Nasza Loteria SR - pasek na kartach artykułów

Legia niech się uczy od Widzewa i ŁKS

Dariusz Kuczmera
Dariusz Kuczmera
Dariusz Kuczmera Grzegorz Gałasiński/archiwum Dziennika Łódzkiego
Trzęsienie ziemi z udziałem Polski, które wzburzyło Europę zdarza się raz na ćwierć wieku. Teraz jesteśmy pokrzywdzeni, 27 lat temu pokrzywdzeni przez nas z tego samego powodu byli inni, którzy olewają regulaminy.

W 1987 roku Duńczycy zostali pozbawieni możliwości występu w igrzyskach olimpijskich w Seulu w 1988, bo w meczu z Polską, który wygrali w Szczecinie wystawili nieuprawnionego zawodnika. Per Frimann nie miał prawa grać w meczu z Polską w eliminacjach igrzysk olimpijskich, bo wcześniej grał w eliminacjach mundialu. Takie były idiotyczne przepisy, ale nikt ich nie krytykował. Chodziło przecież o zróżnicowanie rozgrywek olimpijskich od mistrzostw świata.

A jednak Per Frimann zagrał, bo pewnie Duńczycy wtedy, jak i legioniści teraz, do takich drobiazgów wagi nie przywiązywali. Są od wyższych celów.

Błąd Duńczyków wykrył przed laty redaktor Roman Hurkowski, zaalarmował PZPN, napisał w "Piłce Nożnej" świetny tekst i UEFA przyznała walkower Polsce. Nam nic ten walkower nie dał, ale grupę eliminacyjną zamiast Danii wygrali Niemcy. Nikt wtedy nie szlochał z rozpaczy, że nie może być tak, że taki drobiazg przesądza o walkowerze.
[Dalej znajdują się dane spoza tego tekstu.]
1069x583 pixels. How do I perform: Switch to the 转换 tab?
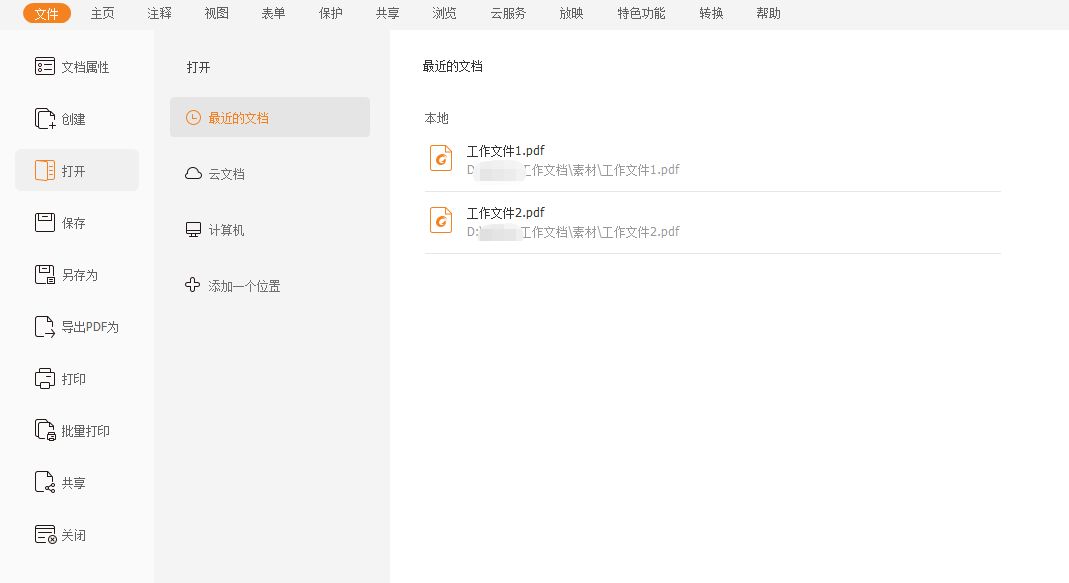[x=710, y=13]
Prawo jest po to, by je przestrzegać. A jeśli uważamy, że regulaminy są złe, zmieńmy je.

Problem miał wtedy tylko redaktor Hurkowski, bo stał się na ówczesne czasy celebrytą pełną gębą. Wiem, bo siedziałem biurko biurko z bohaterem tamtego walkowera. Roman udzielał wywiadów częściej niż sam je pisał. Ujawniono nawet, że jego hobby to linie tramwajowe w polskich miastach. Gdy kiedyś zobaczył pętlę na ulicy Północnej w Łodzi, długo nie mógł oderwać oczu od kombinacji torów. Taki ścisły umysł, który tory tramwajowe i regulaminy miał w małym palcu.

Nie wyobrażam sobie, by podobny błąd, jaki teraz skompromitował Legię zdarzył się w Widzewie za czasów Stefana Wrońskiego czy Tadeusza Gapińskiego lub w ŁKS za czasów Marka Łopińskiego czy Jacka Żałoby. Profesjonaliści obudzeni w środku nocy recytowali, kto ile ma kartek, kiedy musi je odpokutować.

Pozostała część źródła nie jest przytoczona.